The problem now, says Gross, is that in the new-age Internet scheme of things, junk bonds aren’t so equity-like after all.

“The accepted wisdom in the stock market is that high-tech/Net stocks will produce a few big winners and many losers,” he says. That “lottery” logic might work in favor of stocks, he notes, but it just doesn’t add up for bonds.

Because successful junk-bond investments still pay back just 100 cents on the dollar at maturity, junk-bond portfolios need many winners to offset the harm inflicted by even a few that go bust. That doesn’t fit with the Internet model at all.

Another thing that gives high-yield bond investors the heebie-jeebies, Gross says, is the prospect that corporate profits in general might get harder to come by in an Internet world.

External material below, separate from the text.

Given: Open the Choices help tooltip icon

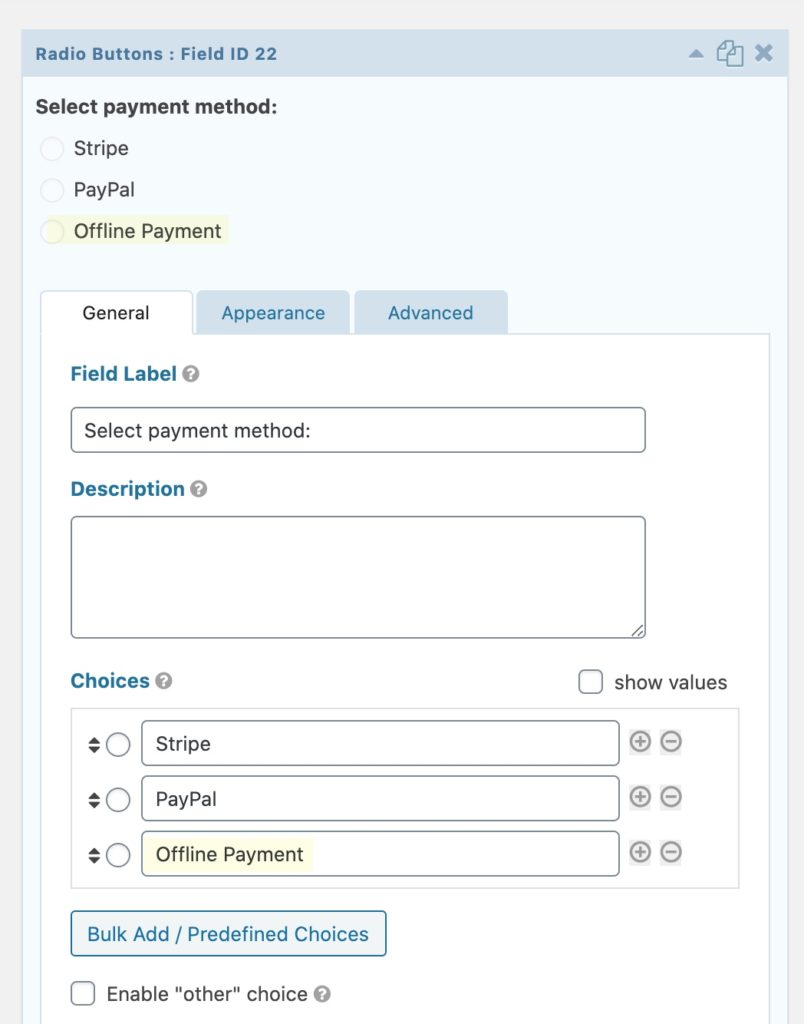Looking at the screenshot, I should pyautogui.click(x=164, y=680).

The Internet intensifies price competition by making comparison-shopping easier than ever before. Businesses find it tougher and tougher to raise prices, even if the cost of attracting and keeping skilled workers keeps going up.

As Gross puts it, “If the consumer, as opposed to business, becomes the ultimate beneficiary of technology-based efficiencies, then corporate bond quality will suffer.”

The beauty (and the misery) of markets is that by the time you’ve thought something like this through, it’s already reflected in security prices. Ah, but if the concerns are overblown, well, maybe there are bargains to be found.

“There’s tremendous opportunity in the high-yield market,” says Margaret Patel, manager of the $23 million Pioneer High Yield Fund, the best performer over the past year among 508 junk-bond funds tracked by Bloomberg with a 27 percent return. “It’s very cheap.”

Patel says some of the forces hurting the high-yield market lately have been technical. “Junk returns have paled in comparison to equities,” she says, encouraging investors to pour money into aggressive stock funds, and to withdraw money steadily from high-yield bond funds.

These outflows leave fund managers without the cash to buy bonds, and may force them to sell some of their holdings. While that deepens the market’s funk, it also can tilt the long-term odds in favor of the brave few who step up and buy.

That’s how it was in 1990, the junk-bond market’s darkest hour. Over the 10 years since, Morningstar Inc.’s average of high-yield bond funds has returned a generous 10.2 percent a year, leaving general bond funds, at 7.3 percent, in the dust.

Even so, if you’re attracted to junk-bond funds now, remind yourself that this isn’t 1990 all over again. There’s something new to be reckoned with, the Internet.

Chet Currier is a columnist for Bloomberg News.